The dry-cleaning is sent out two times a week. “We have to make sure we have very accurate lists of what goes out,” Bevilacqua said. “Cathy Zuber” – the costume designer – “came up with so many beautiful things, and we wouldn’t want to lose a single one.”

Among the most difficult costumes to maintain are those worn in the second-act “The Small House of Uncle Thomas” ballet. “There’s a lot of beading,” Bevilacqua said, “and beads tend to come off.” For the show in general, the children’s clothing tends to acquire the most grime. “The kids sit on the floor a lot,” Bevilacqua explained.

Bevilacqua, who studied curating in college and got his Broadway start two decades ago with a Royal Shakespeare Company production of A Midsummer Night’s Dream, said that Mrs. Anna’s ball gown is also a task to launder. “It’s got miles of fabric,” he said, “and that fabric can get everything on it – make-up, dirt, sweat.” (Lest the word “sweat” seem indelicate, remember that, when you wear heavy costumes all night under stage lighting, your body must work overtime to keep cool.)
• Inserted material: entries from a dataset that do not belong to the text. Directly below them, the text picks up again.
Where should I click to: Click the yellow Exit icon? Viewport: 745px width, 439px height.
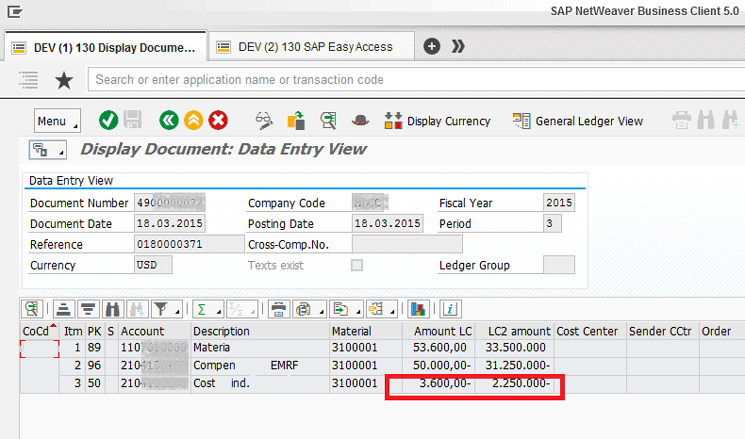[193, 120]
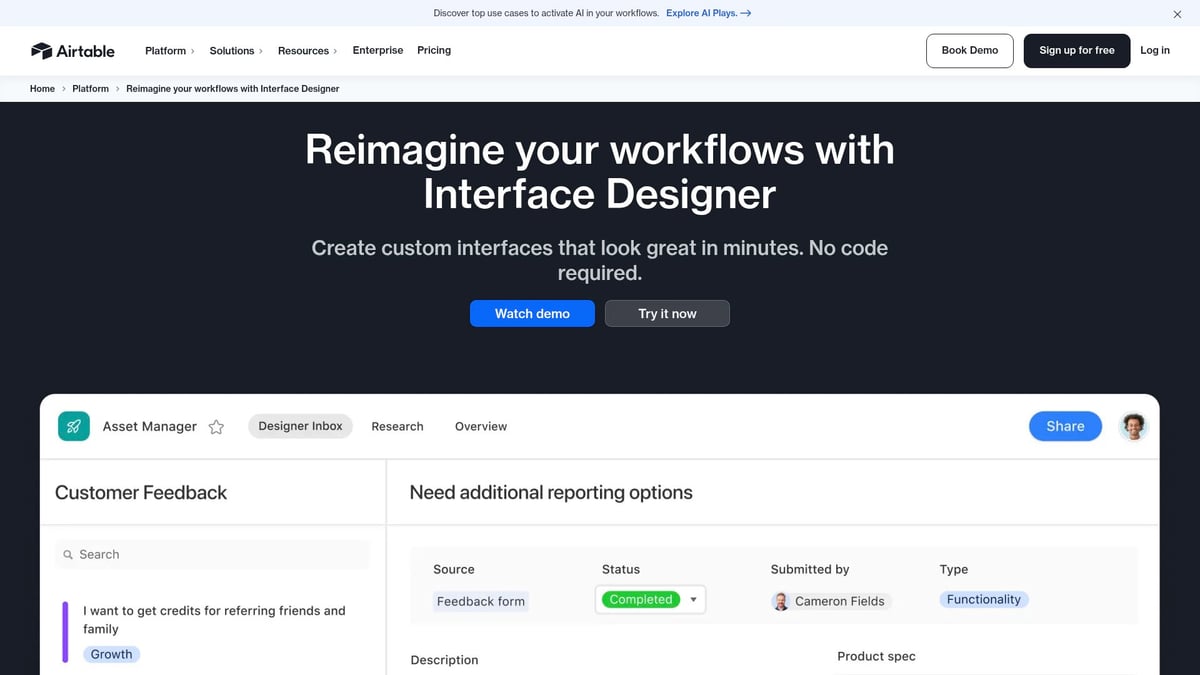
Task: Click the Airtable logo
Action: 72,50
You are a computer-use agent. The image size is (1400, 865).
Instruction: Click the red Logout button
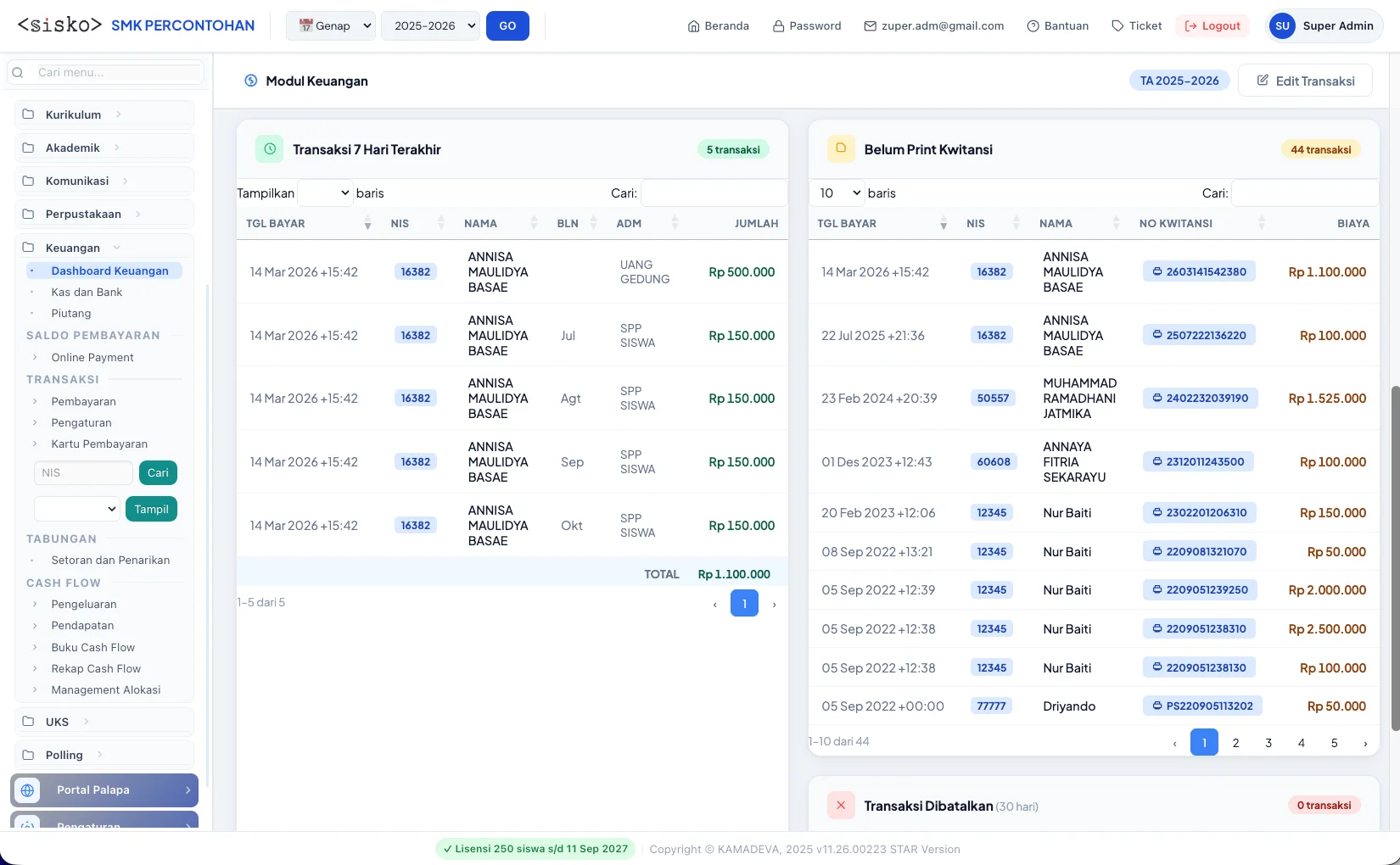point(1212,26)
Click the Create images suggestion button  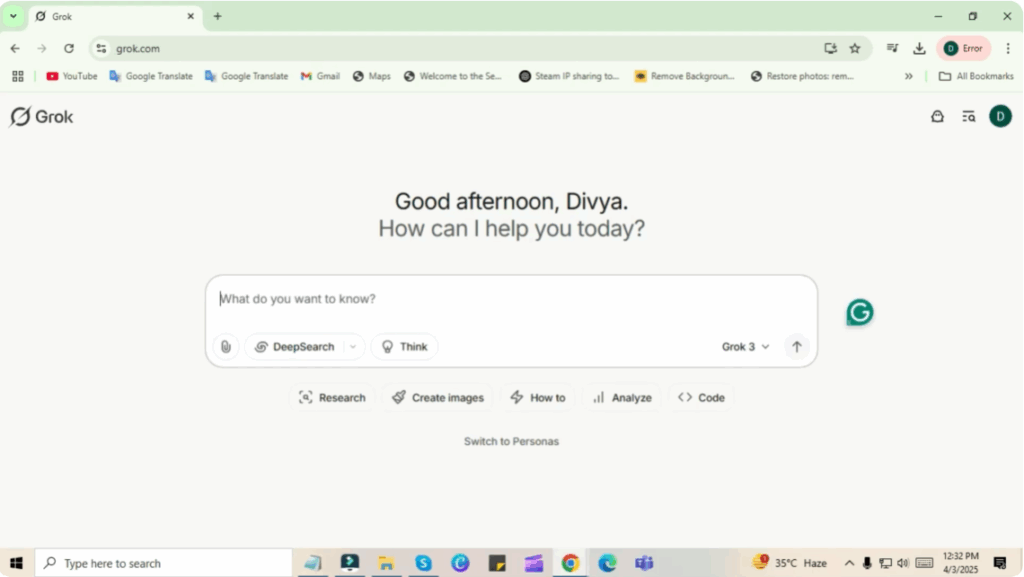tap(437, 398)
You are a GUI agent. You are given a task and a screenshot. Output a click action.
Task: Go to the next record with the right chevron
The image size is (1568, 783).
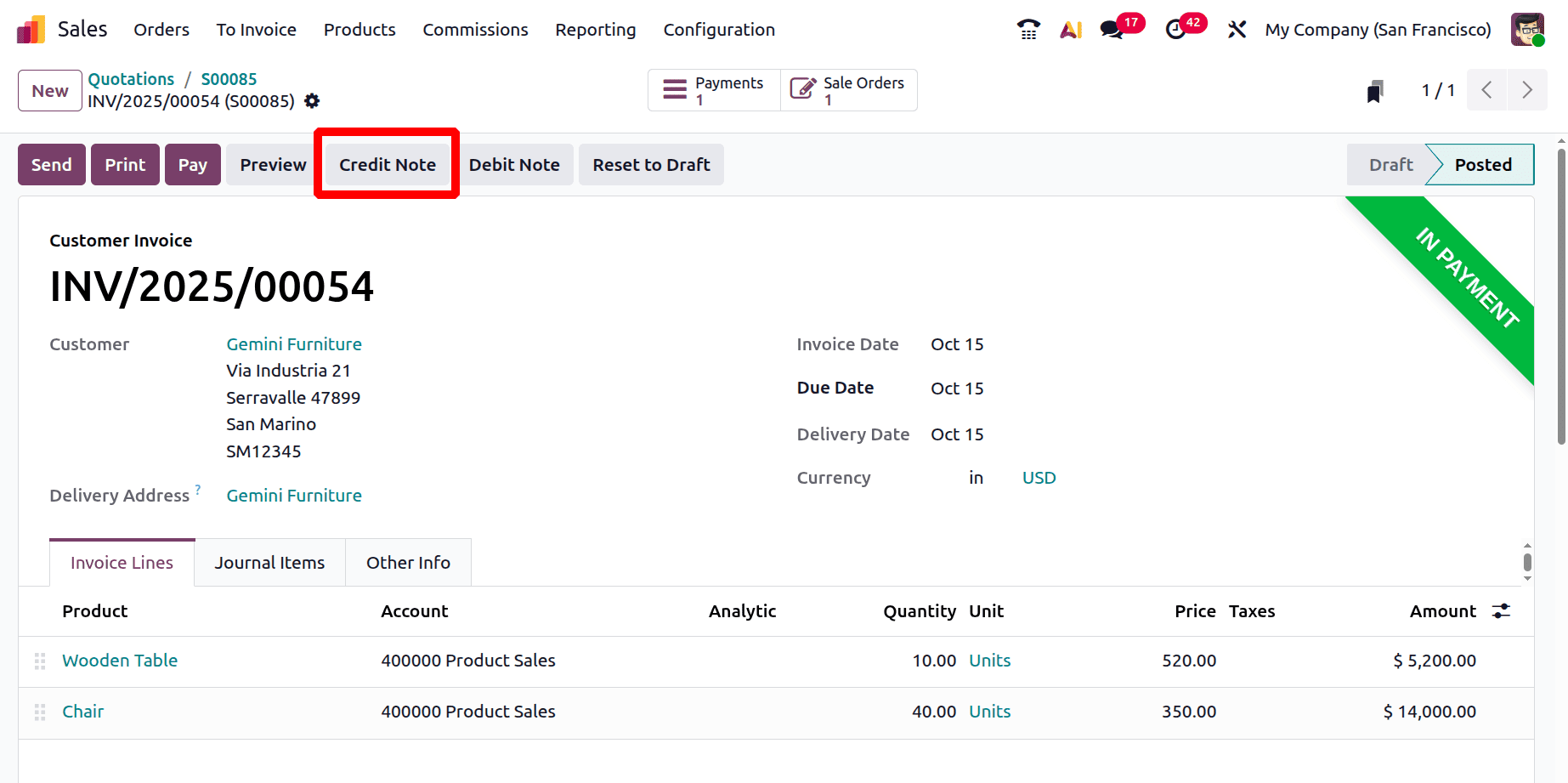pyautogui.click(x=1527, y=89)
Bevilacqua said he is grateful that there’s no heavy combat in The King and I. “Stage blood is the hardest stain to get out,” he said. “Getting the blood out of costumes in Golden Boy” – Golden Boy is one of five LCT shows on which Bevilacqua has worked – “was a real challenge.”

Bevilacqua said he can only imagine how much harder it would be to keep clothing clean without modern conveniences. “I love watching Downton Abbey, but the washers and dryers in a house like that were humans, not machines.” How strange, I remarked, that we never see the servants in the show who would have performed such tasks. “Isn’t it?” Bevilacqua answered. “And you just know there were plenty of them.” (Online research suggests that Highclere Castle, where Downton was filmed, would a century ago have had six full-time laundry maids.)

Bevilacqua has nothing but praise for the cast of The King and I and their respect for the care of costumes. “They are a real please-and-thank-you bunch of people,” he said. “And they appreciate just how much work goes in to making them look good every night.”

I asked Bevilacqua – appropriately to a story about laundry, “acqua” means water in Italian – if his years as a wardrobe supervisor had made him an expert in the cleaning of his own clothing. What tips could he pass along to those of us who barely know how to separate things colored from things white?

“Clothing today is so disposable,” he starts by way of an answer. “Caring for tee shirts and jeans is much less crucial than caring for a silk ball gown in the 19th century.” Then he pauses. “But I’m not sure I’m an expert in how to do laundry in the 21st century. In the 20 years I’ve been working day-in, day-out with clothing, I’ve never done my own laundry. I have to have at least one day a week when I don’t have to think about detergent.”